# EXERCISE INPUT
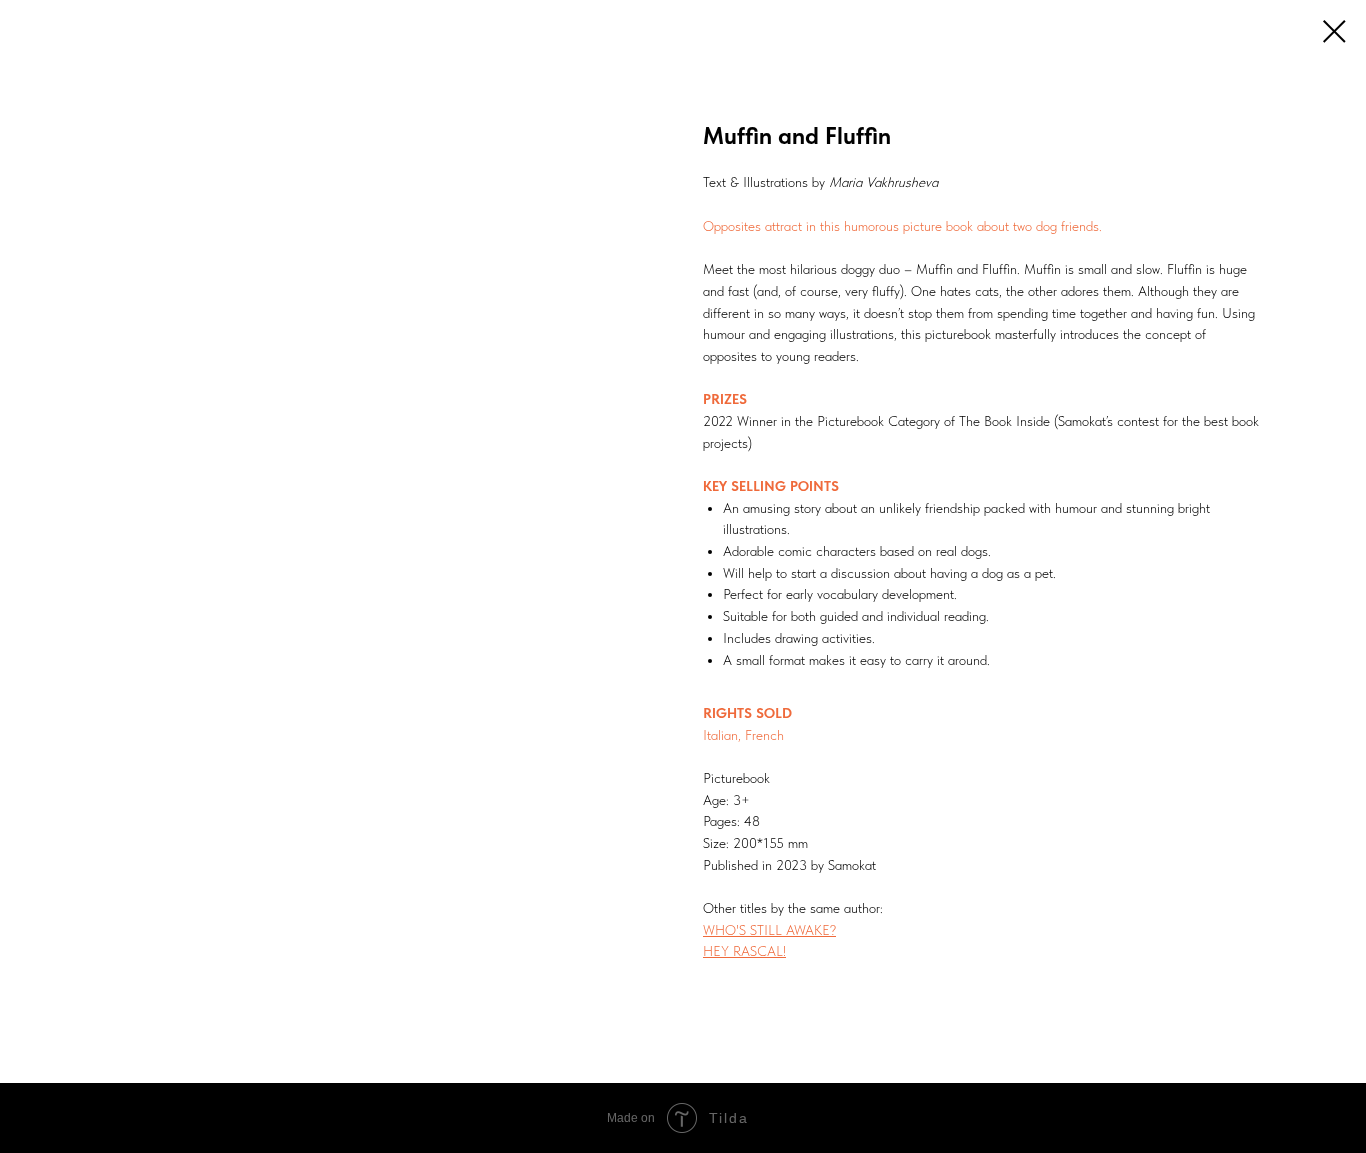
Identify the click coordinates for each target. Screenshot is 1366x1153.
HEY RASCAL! (744, 951)
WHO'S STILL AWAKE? (769, 930)
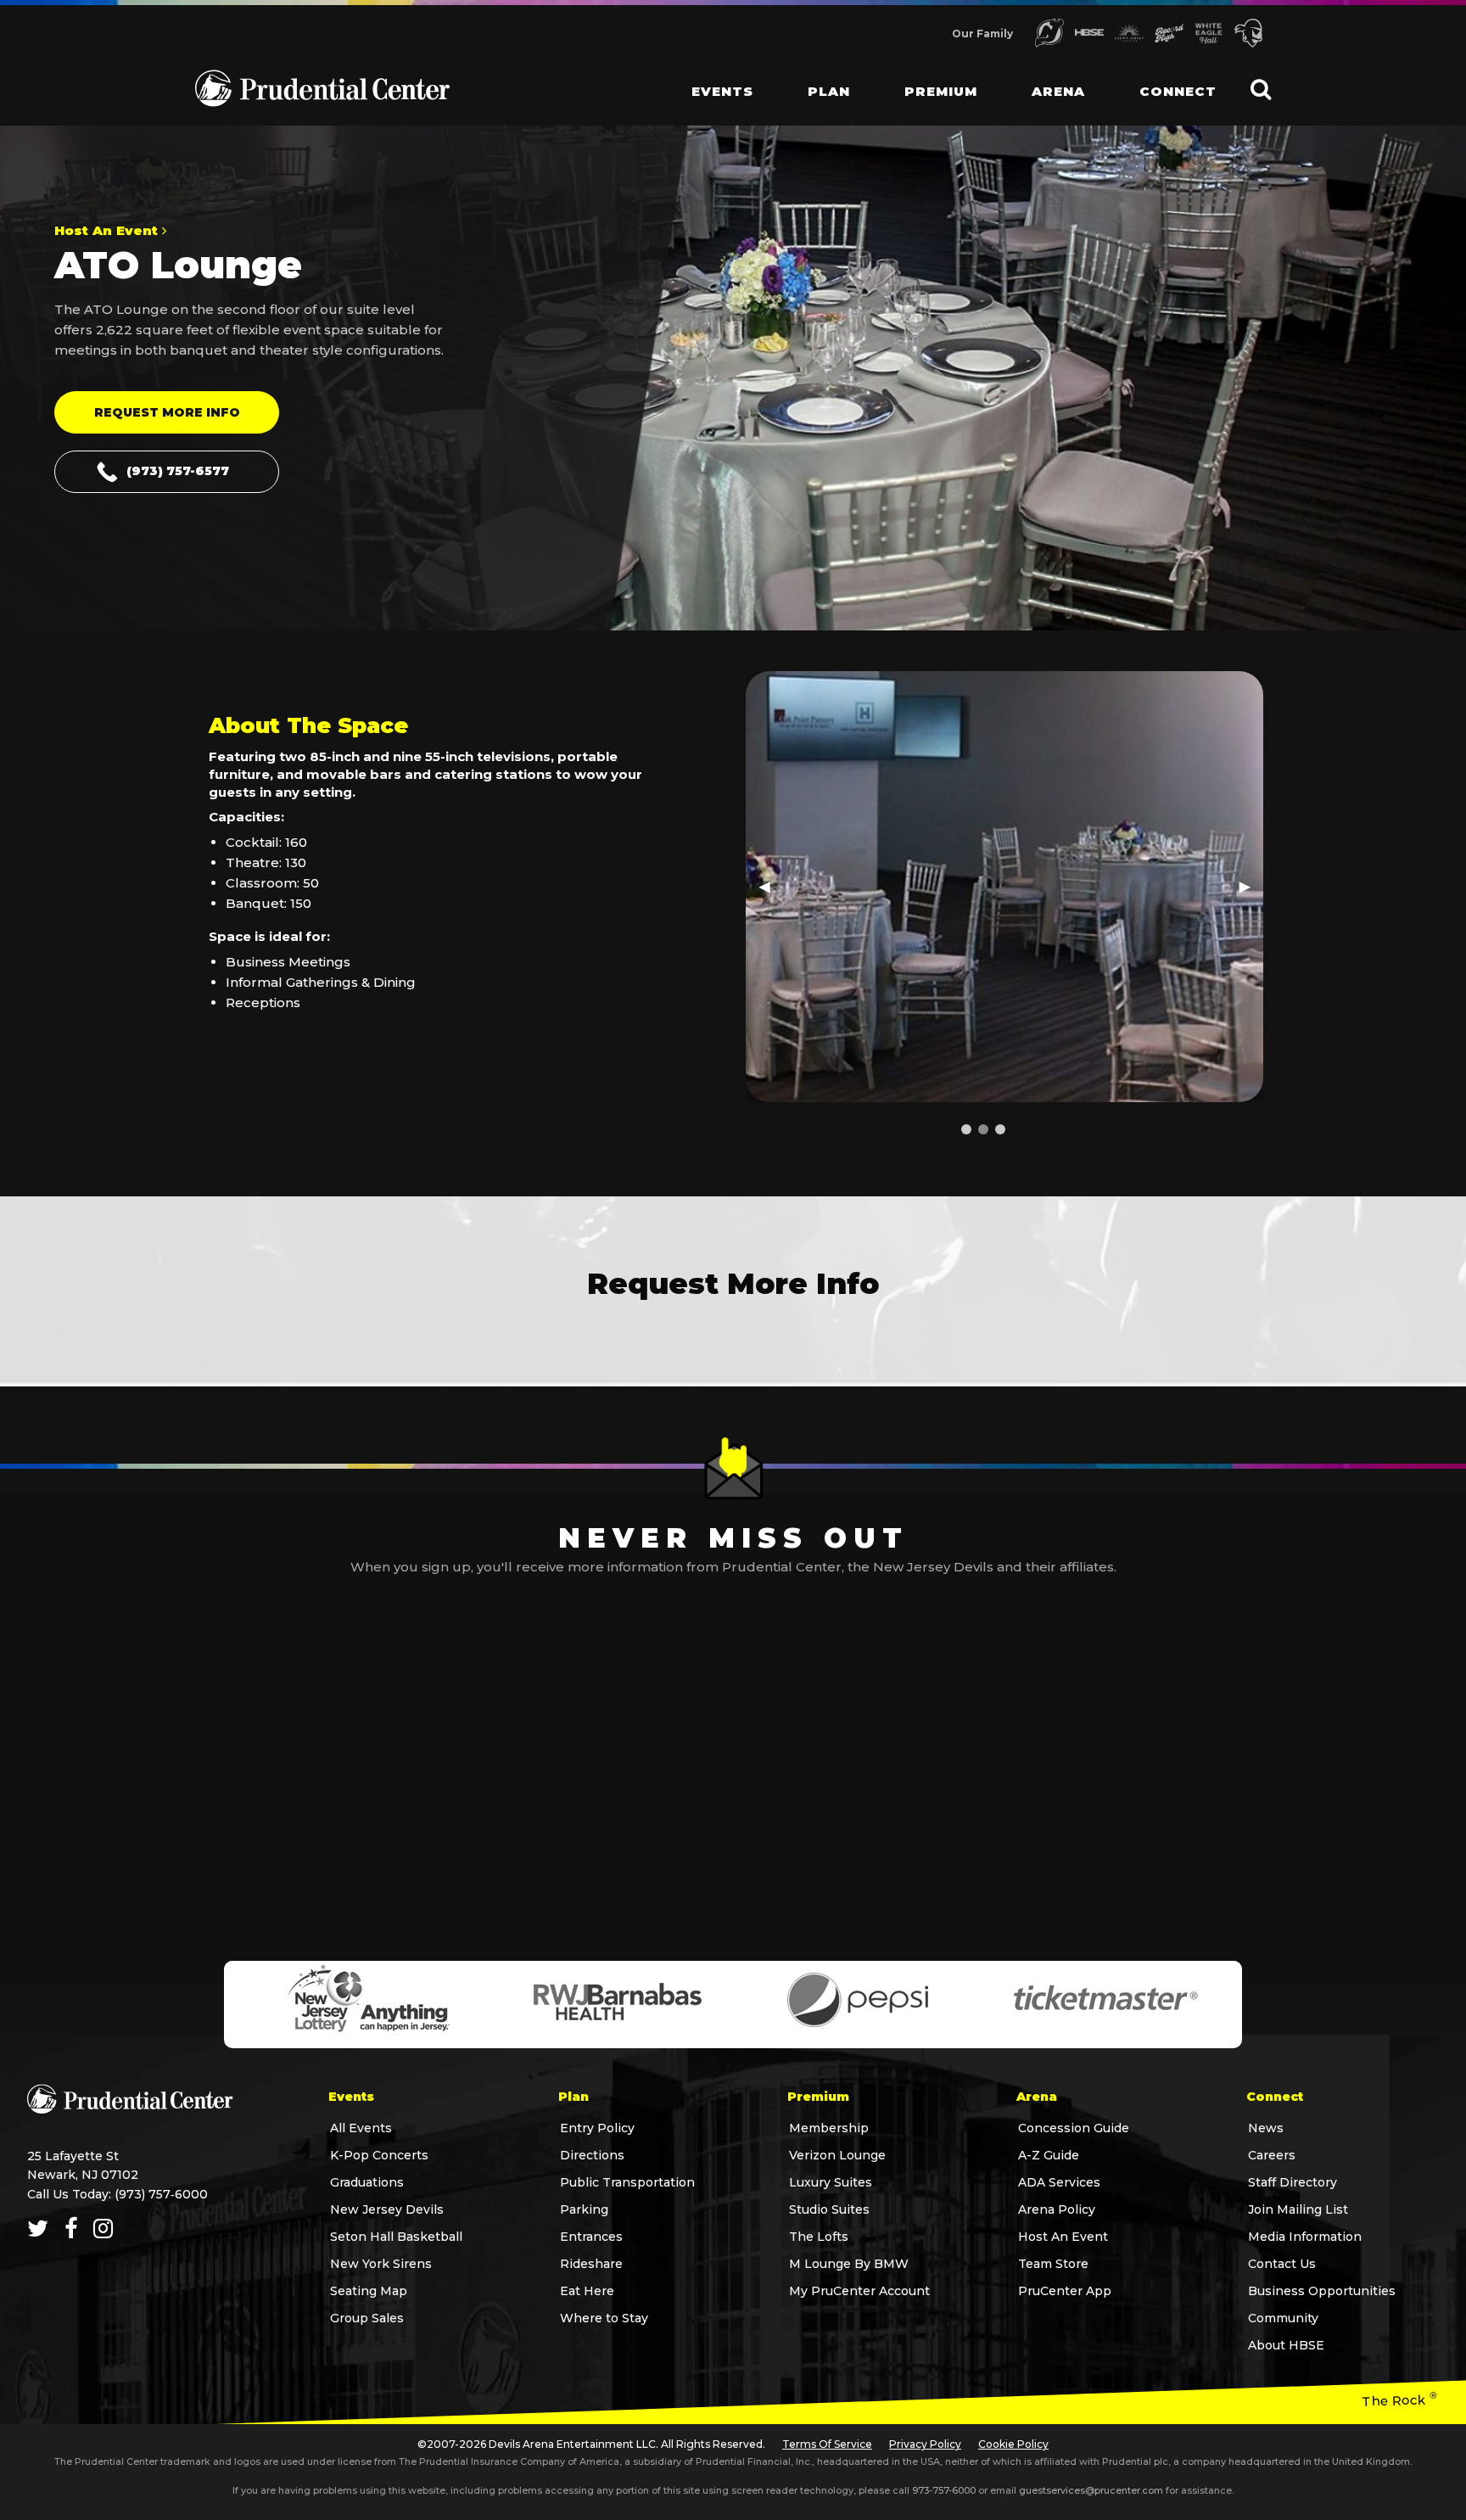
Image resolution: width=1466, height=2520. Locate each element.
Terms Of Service (827, 2444)
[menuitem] (709, 76)
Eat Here (587, 2291)
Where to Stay (604, 2318)
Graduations (367, 2182)
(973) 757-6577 (177, 471)
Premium (940, 91)
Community (1283, 2318)
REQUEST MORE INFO (167, 412)
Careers (1271, 2155)
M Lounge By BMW (849, 2263)
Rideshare (591, 2263)
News (1266, 2128)
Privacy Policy (925, 2444)
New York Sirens (381, 2263)
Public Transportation (627, 2182)
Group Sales (367, 2318)
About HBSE (1286, 2345)
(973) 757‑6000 (161, 2194)
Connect (1178, 91)
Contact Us (1282, 2263)
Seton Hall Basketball (396, 2236)
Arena (1058, 91)
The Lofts (818, 2236)
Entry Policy (597, 2128)
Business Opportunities (1322, 2291)
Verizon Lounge (837, 2155)
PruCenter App (1064, 2291)
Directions (592, 2155)
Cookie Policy (1013, 2444)
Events (722, 91)
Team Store (1053, 2263)
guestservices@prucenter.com (1091, 2490)
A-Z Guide (1048, 2155)
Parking (584, 2209)
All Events (361, 2128)
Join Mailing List (1298, 2209)
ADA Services (1059, 2182)
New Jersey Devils (387, 2209)
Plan (829, 91)
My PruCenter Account (859, 2291)
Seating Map (368, 2291)
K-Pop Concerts (379, 2155)
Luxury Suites (830, 2182)
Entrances (591, 2236)
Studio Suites (829, 2209)
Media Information (1305, 2236)
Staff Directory (1292, 2182)
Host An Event (1063, 2236)
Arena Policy (1056, 2209)
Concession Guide (1073, 2128)
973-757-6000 (944, 2490)
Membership (829, 2128)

# ASSIGNMENT
Among the records above, determine how many lines contain "each", then report the number only.

# ANSWER BELOW
2